An Unusually Springy Winter

It’s mid-January. I’m having to remind myself of that all the time right now. Usually by this point in the winter, it’s been dark and gloomy for months on end, no sun or blue sky in sight for another month or three. Usually by now, I’ve gotten sick a few times – strange ones unlike the simple cold I used to get every few years before we moved here. Is it the mold? Is it the D deficiency? I have no idea.

This year, however, the weather has been oddly, steadily, and wonderfully uplifting. Sun and blue sky have been a constant. I haven’t even thought once to take the Vitamin C and Vitamin D pills I loaded up on in the fall. We haven’t had one fire in the fireplace yet – there hasn’t yet been a prolonged cold spell to feel the need to huddle around a burning fire.

And most unusual is the state of our garden. Usually by now, I haven’t even walked back to look at it, knowing the cold has killed off all signs of life. But this year is so strange and different – my plants have been growing continuously since the end of the summer. I added in a few bags of soil from the hardware store in late September so that the garden would have a little more chance to get going in the spring. Instead, every plant that was there began growing immediately and hasn’t stopped since. The little delicate fuchsia that usually dies down at the slightest hint of cold has been going strong, even blooming throughout Christmastime. The artichoke that never did very well is reaching to the sky. The calendulas are cranking and the snapdragons are bushing.

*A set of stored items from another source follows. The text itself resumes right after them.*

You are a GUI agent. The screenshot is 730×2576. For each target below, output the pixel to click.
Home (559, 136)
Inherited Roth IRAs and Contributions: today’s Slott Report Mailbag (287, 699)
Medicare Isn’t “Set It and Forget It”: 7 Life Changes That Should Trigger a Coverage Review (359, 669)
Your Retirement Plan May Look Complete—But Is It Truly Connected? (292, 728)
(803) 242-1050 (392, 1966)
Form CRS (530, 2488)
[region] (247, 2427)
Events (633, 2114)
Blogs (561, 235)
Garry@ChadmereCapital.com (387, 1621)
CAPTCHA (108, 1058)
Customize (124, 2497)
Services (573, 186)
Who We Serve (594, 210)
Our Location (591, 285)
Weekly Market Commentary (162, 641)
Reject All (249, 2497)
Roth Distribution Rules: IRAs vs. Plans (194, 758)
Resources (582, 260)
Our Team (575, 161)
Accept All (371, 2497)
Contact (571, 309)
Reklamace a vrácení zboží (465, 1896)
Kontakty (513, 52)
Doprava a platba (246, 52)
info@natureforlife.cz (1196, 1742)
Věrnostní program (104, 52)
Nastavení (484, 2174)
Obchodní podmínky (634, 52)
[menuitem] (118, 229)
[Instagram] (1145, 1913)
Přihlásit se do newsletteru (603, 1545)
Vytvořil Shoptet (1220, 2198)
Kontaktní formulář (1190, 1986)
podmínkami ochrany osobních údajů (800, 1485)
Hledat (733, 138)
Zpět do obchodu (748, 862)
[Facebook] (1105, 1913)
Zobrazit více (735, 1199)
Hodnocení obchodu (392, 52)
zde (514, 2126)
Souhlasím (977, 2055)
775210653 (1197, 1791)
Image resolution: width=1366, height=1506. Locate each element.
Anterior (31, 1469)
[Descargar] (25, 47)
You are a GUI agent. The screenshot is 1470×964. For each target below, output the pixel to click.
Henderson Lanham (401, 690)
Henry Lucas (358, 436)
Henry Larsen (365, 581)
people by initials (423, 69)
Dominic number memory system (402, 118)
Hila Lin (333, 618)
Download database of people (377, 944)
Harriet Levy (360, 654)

Around the house, flower bulbs that hide under the ground until the first hints of spring sunshine have already burst upward.

We have some hellebores by our kitchen window that never bloomed over the summer, so I cut them down to the ground in the fall for a fresh start in the coming spring. They began growing in December and today are packed with flowers. It’s so odd.

Someone told my husband that the little frogs we usually see hopping in the spring grass are starting to come out now. And speaking of grass, last night when I took the dog out, I noticed that we might actually have to mow in January – there is a large patch that’s normally dirt and now it has healthy, lengthy, dark green shoots.

I’m loving this. Not global warming, just personal warming. Usually by January, if the sun somehow peeks unencumbered through the clouds for fifteen minutes, the kids and I stop everything we’re doing, throw off our jackets, and sit directly in its rays, still as statues and longing for it to stay that way, as though we’re in Finland or something.

This year we have not even once felt sun-deprived. It sure makes enjoying the rain, wind, and cold a lot more bearable when it comes in three-day stints rather than five-month sentences.

The streaming sun is shining in on my bed and calling me out to play. I’ll see you out there!